Like any loan, the lender is offering you their money but expects the full amount, plus interest, to be repaid over a specific period of time. It’s most common for a lender to require the borrower to pay back the entire loan in recurring monthly installments for a specific number of years.
How Can a Personal Loan be Used?
Personal loans can be used for any of your financial needs. However, using personal loans for some needs can be more beneficial than others. Some of the common examples include:
Debt consolidation refers to the process of combining multiple debt obligations into a single new loan. This provides the opportunity to keep your debt organized into a singular monthly payment, instead of trying to remember what day of the month your other debt obligations need to be paid.
Additionally, the interest rates on a personal loan may be less than the interest rate on your other debt obligations. For instance, your credit card debt may have a 20% interest rate, whereas a personal loan may have a 6% interest rate. Simply consolidating your credit card debt into a personal loan can save you 14% on the interest expense!
Emergencies are not only unpredictable, they can be expensive. Your car may need a new engine, or your furnace may need to be replaced in the middle of winter. If you don’t have a proper emergency fund, it will be difficult to cover various emergency expenses.
If you find yourself in a pinch, a personal loan can alleviate that pressure and provide peace of mind. Instead of covering the full expense of a new engine or furnace, a personal loan will allow you to finance this expense over a few years.
Some of life’s most precious moments are also the most expensive. Weddings are a great example. Without much effort, a wedding can easily cost a couple over $25,000! It’s not only difficult to save up that much money, it’s even harder to part with it if you happen to have it saved. More and more people are looking for personal loans as an option to help them finance life events.
There are pros and cons to borrowing money against your home via a line of credit. For those who are against using their home as collateral, a personal loan may help you build a new deck, replace the roof, or remodel the bathroom. You leave your house out of the equation and keep your payments completely separate.

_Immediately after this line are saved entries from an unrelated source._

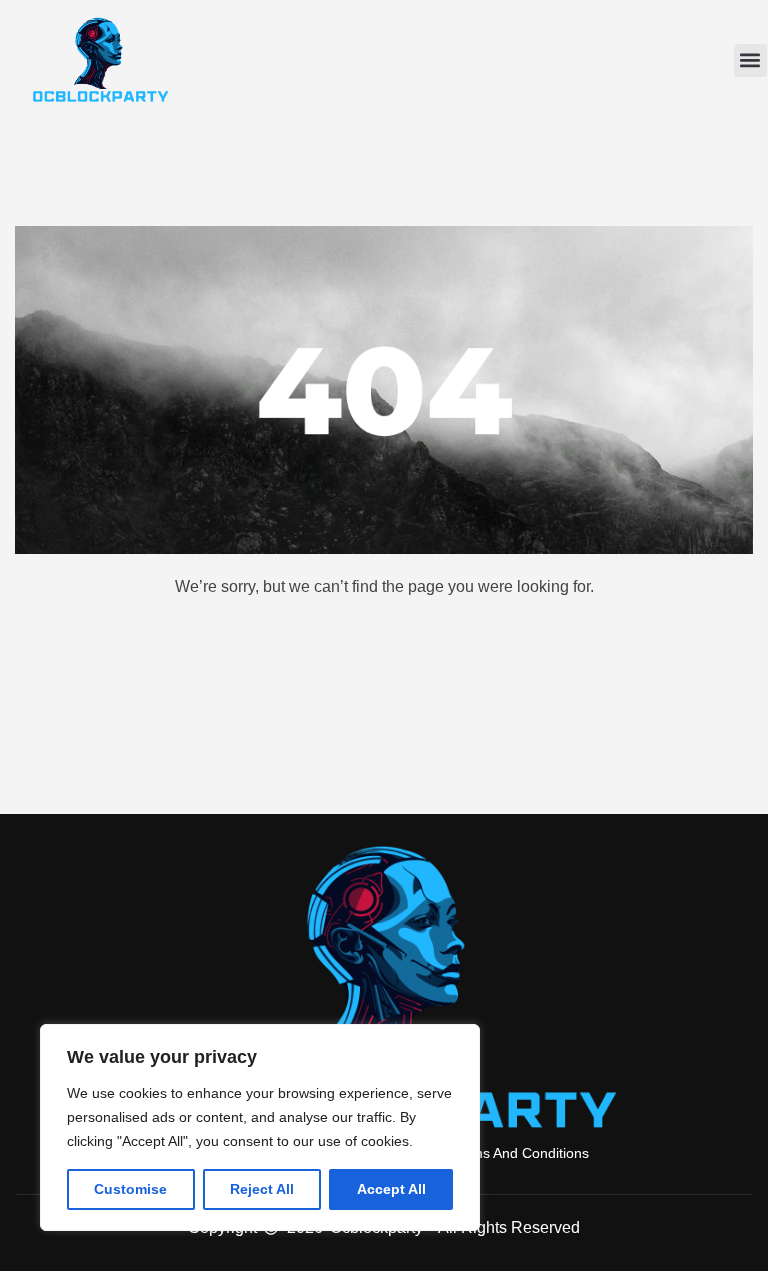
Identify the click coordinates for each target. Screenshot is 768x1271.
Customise (130, 1189)
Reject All (262, 1189)
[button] (750, 60)
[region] (260, 1127)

How to Apply for a Personal Loan
Applying for a personal loan isn’t a difficult process. You can do it through your local brick and mortar bank, credit union, or even various online lenders. Each lender will offer a different personal loan package. Some lenders offer lower interest rates and extended loan periods. Other lenders may have higher interest rates and a shorter repayment time frame. Be sure to shop around to find the most competitive loan possible.
Each lender will require support documentation and will have their own set of eligibility criteria. Generally speaking, two forms of identification must be presented and submitted, and the borrower must be at least 18 or 21 years old. Beyond that, a bank will do their financial diligence to confirm you are able to, and likely will, pay back the money they lend you.
What Banks Look For
There are a series of statistics, scores, and data a lender will review before approving or denying your loan request. These variables include:
A credit score is an essential component for banks to determine your repayment capacity. Credit score usually ranges from 300 to 850. Anything above 670 is generally considered a good score in the eyes of a lender.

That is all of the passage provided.